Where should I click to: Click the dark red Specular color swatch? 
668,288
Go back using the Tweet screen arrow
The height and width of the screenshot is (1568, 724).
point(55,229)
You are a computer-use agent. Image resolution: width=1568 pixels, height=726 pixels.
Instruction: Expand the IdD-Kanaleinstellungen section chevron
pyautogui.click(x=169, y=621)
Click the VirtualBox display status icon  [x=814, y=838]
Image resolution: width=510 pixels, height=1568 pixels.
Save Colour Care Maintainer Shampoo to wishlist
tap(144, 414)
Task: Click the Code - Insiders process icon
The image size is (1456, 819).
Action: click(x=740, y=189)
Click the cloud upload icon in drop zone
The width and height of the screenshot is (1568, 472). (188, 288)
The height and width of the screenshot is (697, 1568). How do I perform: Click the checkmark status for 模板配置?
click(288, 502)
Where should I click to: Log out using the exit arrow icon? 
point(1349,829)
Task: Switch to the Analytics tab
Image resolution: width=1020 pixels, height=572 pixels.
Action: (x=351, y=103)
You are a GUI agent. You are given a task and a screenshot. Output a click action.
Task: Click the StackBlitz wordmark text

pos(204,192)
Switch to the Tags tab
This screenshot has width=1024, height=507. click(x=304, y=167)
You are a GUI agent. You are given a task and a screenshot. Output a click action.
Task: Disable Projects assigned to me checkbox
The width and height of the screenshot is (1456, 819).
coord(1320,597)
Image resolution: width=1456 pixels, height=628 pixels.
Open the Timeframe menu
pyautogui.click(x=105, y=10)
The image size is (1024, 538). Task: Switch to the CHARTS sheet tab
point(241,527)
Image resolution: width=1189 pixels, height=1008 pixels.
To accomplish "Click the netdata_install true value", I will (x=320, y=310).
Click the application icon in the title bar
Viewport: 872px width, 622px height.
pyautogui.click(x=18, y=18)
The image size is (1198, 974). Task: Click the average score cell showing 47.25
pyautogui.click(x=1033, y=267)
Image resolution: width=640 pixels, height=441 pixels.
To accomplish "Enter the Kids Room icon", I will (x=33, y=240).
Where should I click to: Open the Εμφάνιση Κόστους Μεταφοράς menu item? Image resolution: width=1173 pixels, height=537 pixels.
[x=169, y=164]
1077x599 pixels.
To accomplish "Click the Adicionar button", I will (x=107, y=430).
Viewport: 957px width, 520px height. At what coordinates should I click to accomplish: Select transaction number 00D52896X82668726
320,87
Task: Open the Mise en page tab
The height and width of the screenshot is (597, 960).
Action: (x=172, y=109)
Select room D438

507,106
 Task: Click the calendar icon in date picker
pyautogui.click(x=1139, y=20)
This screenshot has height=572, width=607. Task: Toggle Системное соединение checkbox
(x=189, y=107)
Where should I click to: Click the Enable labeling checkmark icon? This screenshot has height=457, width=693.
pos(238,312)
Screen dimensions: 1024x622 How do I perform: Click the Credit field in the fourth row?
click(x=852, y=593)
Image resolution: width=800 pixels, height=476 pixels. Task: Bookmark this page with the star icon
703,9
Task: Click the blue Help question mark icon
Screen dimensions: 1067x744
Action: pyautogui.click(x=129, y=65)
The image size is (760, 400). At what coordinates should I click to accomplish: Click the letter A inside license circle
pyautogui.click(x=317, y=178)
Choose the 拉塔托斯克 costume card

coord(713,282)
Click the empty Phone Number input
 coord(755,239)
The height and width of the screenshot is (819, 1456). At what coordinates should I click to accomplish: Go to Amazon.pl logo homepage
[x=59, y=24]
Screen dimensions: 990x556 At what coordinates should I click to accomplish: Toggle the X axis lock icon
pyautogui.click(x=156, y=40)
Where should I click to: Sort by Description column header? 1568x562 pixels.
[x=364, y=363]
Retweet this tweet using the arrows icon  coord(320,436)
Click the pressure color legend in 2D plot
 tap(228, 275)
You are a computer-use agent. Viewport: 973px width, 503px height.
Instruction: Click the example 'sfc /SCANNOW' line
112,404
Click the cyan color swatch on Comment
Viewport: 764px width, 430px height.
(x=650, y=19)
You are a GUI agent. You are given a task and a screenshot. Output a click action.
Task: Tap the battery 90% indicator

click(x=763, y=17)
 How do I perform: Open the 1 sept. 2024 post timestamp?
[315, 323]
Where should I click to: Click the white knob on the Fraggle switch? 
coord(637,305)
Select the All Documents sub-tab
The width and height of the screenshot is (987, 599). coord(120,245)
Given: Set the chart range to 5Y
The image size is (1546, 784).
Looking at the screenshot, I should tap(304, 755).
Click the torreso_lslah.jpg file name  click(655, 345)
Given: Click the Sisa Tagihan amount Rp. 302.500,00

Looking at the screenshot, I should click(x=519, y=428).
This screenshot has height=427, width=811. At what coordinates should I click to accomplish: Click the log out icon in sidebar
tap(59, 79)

- WHAT YOU ARE ASKED TO DO
All that is needed is the exact run of lines above from the line containing "Switch to the Tags tab" through the line containing "Image resolution: width=1189", both of them included.

- ANSWER TO THIS EXERCISE
Switch to the Tags tab
This screenshot has width=1024, height=507. click(x=304, y=167)
You are a GUI agent. You are given a task and a screenshot. Output a click action.
Task: Disable Projects assigned to me checkbox
The width and height of the screenshot is (1456, 819).
coord(1320,597)
Image resolution: width=1456 pixels, height=628 pixels.
Open the Timeframe menu
pyautogui.click(x=105, y=10)
The image size is (1024, 538). Task: Switch to the CHARTS sheet tab
point(241,527)
Image resolution: width=1189 pixels, height=1008 pixels.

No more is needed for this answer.